In [1]:
import os
os.environ['OMP_NUM_THREADS'] = '4'
import sys
sys.path.append("..")
from utils.dataset import FerDataset
from utils.resnet import *
from utils.tools import init_logger, RunningAverage

import numpy as np
from tqdm import tqdm_notebook as tqdm
import logging
import time

import torch
import torch.nn as nn
import torch.nn.functional as F
from torch.utils.data import DataLoader

import matplotlib.pyplot as plt
%matplotlib inline

In [2]:
model_dir = '../models/resnet'
if not os.path.exists(model_dir):
    os.makedirs(model_dir)
    
hparams = {}
hparams['n_epochs'] = 1
hparams['data'] = 'ferplus'
hparams['label'] = 'ferplus_votes'
hparams['batch_size'] = 24
hparams['wd'] = 0
hparams['lr'] = 1e-3
hparams['adaptive'] = False

In [3]:
# Prepare dataloaders
data = hparams['data']
label = hparams['label']
batch_size = hparams['batch_size']

train_dataset = FerDataset(base_path='../fer',
                           data=data, mode='train', label=label)
eval_dataset = FerDataset(base_path='../fer',
                           data=data, mode='eval', label=label)

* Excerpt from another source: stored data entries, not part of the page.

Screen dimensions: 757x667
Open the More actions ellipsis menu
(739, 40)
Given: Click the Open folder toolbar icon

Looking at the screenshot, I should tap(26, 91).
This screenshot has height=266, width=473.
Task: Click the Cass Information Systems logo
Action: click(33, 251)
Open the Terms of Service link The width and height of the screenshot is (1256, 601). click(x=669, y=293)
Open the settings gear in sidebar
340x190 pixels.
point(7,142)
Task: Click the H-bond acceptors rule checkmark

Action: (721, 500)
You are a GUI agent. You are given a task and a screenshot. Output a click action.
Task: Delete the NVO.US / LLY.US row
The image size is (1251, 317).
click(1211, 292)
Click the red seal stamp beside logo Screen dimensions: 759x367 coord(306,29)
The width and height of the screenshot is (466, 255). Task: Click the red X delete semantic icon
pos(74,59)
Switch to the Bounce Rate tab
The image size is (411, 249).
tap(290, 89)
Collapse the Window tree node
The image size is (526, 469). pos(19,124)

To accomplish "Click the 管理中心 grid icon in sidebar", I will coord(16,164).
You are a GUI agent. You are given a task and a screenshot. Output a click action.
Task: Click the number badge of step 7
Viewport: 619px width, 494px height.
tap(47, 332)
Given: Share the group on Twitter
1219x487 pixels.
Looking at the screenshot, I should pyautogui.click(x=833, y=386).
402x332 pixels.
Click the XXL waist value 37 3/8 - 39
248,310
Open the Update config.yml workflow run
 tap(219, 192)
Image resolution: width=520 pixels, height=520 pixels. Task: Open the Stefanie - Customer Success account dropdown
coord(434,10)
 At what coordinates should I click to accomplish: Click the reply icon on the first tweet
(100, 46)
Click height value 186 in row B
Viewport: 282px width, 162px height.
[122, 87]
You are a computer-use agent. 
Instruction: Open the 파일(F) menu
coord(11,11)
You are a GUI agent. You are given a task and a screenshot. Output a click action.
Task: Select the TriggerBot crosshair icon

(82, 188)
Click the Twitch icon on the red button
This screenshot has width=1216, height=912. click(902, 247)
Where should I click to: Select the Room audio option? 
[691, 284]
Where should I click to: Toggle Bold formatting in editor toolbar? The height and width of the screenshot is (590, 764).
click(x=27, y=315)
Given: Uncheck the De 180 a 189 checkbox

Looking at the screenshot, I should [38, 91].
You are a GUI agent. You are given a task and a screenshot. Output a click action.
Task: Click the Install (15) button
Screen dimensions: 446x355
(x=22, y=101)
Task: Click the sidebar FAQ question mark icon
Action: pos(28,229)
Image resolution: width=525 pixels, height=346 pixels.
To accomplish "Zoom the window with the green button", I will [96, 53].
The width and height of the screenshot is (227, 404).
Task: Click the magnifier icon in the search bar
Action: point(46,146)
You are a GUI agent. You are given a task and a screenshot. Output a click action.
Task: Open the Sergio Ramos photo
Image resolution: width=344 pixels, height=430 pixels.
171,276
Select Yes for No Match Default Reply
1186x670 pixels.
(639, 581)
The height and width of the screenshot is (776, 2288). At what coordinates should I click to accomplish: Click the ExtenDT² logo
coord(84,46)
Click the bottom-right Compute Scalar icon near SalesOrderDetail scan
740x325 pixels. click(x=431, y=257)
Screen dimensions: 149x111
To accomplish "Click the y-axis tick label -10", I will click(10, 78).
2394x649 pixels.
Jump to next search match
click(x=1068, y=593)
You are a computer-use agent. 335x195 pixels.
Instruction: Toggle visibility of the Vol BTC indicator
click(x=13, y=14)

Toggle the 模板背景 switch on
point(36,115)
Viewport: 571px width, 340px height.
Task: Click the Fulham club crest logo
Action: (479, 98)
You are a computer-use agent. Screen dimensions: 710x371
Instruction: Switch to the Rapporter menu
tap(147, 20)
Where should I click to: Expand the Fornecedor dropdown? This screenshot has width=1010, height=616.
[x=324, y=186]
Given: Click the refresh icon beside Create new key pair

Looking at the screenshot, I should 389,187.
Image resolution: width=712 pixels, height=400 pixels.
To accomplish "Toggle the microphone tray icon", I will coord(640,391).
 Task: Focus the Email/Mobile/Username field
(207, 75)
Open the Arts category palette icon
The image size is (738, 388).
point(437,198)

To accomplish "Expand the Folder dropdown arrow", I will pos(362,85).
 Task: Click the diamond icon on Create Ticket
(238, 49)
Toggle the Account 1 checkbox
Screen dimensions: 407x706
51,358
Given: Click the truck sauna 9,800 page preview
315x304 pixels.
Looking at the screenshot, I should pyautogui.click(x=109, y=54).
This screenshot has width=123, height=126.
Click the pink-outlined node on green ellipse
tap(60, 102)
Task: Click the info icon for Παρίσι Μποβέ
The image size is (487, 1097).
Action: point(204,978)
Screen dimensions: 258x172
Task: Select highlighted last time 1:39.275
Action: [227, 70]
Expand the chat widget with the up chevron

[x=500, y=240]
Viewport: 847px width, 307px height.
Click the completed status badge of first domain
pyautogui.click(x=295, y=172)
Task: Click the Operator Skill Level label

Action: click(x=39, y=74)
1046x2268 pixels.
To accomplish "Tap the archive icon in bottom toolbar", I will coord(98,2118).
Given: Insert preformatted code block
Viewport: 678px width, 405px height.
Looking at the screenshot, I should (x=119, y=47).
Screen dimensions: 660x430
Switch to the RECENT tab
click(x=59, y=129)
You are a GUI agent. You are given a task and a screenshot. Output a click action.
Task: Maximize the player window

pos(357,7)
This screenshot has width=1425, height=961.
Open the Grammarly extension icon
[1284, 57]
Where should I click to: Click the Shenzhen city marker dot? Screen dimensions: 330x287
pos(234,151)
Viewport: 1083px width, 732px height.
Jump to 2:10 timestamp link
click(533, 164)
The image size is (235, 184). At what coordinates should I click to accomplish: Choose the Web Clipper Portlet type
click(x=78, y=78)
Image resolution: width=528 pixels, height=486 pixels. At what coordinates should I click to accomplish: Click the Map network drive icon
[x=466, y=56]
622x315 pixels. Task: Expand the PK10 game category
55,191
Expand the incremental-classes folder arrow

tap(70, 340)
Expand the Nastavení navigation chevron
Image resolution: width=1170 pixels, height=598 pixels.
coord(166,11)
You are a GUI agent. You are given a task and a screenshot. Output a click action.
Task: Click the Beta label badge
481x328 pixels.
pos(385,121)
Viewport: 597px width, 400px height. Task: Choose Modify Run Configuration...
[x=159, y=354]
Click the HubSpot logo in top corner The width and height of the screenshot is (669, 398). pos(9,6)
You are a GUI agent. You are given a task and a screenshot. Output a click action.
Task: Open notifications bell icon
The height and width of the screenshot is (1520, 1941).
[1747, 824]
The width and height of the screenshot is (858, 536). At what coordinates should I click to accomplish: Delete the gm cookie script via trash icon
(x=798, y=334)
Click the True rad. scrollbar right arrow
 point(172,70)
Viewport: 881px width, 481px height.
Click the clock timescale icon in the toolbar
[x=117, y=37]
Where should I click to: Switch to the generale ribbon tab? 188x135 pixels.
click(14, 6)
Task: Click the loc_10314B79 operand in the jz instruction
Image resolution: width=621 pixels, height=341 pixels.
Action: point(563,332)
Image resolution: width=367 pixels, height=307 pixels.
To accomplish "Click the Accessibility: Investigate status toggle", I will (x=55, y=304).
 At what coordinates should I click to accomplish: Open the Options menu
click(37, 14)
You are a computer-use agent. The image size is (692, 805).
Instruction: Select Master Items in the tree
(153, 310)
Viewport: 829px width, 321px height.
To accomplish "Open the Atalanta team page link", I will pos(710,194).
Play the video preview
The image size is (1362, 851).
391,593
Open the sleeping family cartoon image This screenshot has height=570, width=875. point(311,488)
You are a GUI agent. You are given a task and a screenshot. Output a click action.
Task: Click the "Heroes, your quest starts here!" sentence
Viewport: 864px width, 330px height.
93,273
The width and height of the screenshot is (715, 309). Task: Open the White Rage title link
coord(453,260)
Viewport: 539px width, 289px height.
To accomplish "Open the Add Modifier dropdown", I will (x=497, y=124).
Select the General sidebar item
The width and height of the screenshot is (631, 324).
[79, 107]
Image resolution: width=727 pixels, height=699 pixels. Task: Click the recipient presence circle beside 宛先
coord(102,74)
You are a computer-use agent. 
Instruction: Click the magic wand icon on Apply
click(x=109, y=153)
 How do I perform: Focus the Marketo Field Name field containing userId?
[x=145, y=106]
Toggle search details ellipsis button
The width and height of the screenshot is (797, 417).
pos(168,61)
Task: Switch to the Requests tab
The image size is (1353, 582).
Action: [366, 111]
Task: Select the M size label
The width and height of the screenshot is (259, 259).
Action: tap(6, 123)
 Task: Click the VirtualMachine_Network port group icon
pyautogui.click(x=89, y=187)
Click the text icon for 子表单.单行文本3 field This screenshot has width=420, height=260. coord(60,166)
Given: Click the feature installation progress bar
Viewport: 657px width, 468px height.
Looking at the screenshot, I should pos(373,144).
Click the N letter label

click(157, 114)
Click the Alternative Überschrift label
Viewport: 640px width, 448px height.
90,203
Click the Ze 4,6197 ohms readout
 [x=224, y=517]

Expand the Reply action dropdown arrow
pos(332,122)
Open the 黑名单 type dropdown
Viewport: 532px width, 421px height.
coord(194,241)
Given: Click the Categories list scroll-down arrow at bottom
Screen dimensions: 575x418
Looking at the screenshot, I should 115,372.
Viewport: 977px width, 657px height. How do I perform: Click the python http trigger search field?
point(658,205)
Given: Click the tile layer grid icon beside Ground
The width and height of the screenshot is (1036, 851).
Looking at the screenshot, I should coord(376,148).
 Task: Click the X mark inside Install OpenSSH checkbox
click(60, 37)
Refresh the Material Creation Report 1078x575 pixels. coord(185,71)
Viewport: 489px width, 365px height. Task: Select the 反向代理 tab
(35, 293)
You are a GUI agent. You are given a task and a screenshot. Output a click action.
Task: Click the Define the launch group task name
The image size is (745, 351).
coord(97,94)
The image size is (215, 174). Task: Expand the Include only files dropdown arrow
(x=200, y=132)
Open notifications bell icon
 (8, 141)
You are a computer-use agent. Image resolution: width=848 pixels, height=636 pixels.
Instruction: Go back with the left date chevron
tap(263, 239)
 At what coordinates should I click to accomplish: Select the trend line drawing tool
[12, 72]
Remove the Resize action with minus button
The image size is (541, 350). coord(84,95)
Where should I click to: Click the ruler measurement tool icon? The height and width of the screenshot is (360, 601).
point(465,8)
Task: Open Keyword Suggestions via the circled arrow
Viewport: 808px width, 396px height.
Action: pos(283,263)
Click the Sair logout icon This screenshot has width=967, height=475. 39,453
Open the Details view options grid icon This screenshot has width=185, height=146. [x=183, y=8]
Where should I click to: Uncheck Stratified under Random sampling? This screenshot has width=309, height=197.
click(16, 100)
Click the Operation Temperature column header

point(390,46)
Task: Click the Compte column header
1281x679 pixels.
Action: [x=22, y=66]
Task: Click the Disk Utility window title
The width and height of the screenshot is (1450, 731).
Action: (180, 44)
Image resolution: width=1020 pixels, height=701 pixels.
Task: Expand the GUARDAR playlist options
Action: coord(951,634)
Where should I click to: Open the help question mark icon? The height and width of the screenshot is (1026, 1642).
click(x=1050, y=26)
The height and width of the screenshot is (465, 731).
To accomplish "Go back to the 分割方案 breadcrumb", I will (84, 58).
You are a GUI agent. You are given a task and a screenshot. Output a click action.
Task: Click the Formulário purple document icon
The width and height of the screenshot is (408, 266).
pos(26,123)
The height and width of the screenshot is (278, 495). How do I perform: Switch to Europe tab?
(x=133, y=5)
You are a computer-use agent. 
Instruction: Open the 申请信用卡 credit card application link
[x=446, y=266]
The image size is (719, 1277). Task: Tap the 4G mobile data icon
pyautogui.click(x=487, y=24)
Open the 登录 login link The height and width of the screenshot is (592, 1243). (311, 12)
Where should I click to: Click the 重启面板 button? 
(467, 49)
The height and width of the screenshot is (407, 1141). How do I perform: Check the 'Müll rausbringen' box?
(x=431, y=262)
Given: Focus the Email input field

train_dataloader = DataLoader(train_dataset, batch_size=batch_size, shuffle=True, num_workers=0, drop_last=True)
eval_dataloader = DataLoader(eval_dataset, batch_size=batch_size, shuffle=False, num_workers=0)

# Prepare the network
model = ResNet(BasicBlock, [2, 2, 2, 2], num_classes=train_dataset.n_classes, adaptive=hparams['adaptive'])
softmax = nn.Softmax(dim=-1)
log_softmax = nn.LogSoftmax(dim=-1)
loss_fn = nn.KLDivLoss(size_average=False)

def criterion(logits, labels):
    return loss_fn(log_softmax(logits), labels)
    
optimizer = torch.optim.Adam(model.parameters(), lr=hparams['lr'], weight_decay=hparams['wd'])

hparams['eval_steps'] = len(train_dataloader)



In [4]:
log_path = os.path.join(model_dir, 'resnet_train_04.log')
if os.path.exists(log_path):
    os.remove(log_path)
init_logger(log_path, to_console=False)

logging.info('### Model ###\n' + model.__repr__())
logging.info('### Optimizer ###\n' + optimizer.__repr__())

hparams_str = " ; ".join("{}: {}".format(k, v) for k, v in hparams.items())
logging.info('### HParams ###\n' + hparams_str)

In [None]:
n_epochs = hparams['n_epochs']
eval_steps = hparams['eval_steps']
n_batches = len(train_dataloader)
wd = hparams['wd']

checkpoint_dir = os.path.join(model_dir, 'checkpoints')
if not os.path.exists(checkpoint_dir):
    os.makedirs(checkpoint_dir)

step = 0
loss_avg = RunningAverage(window=20)
model.train()
with tqdm(total=n_epochs * n_batches) as t:
    train_samples_correct = 0
    train_samples = 0
    for epoch in range(n_epochs):
        for x_batch, y_batch in train_dataloader:
            
            # Forward pass
            logits = model(x_batch)
            log_probs = log_softmax(logits)
            loss = loss_fn(log_probs, y_batch)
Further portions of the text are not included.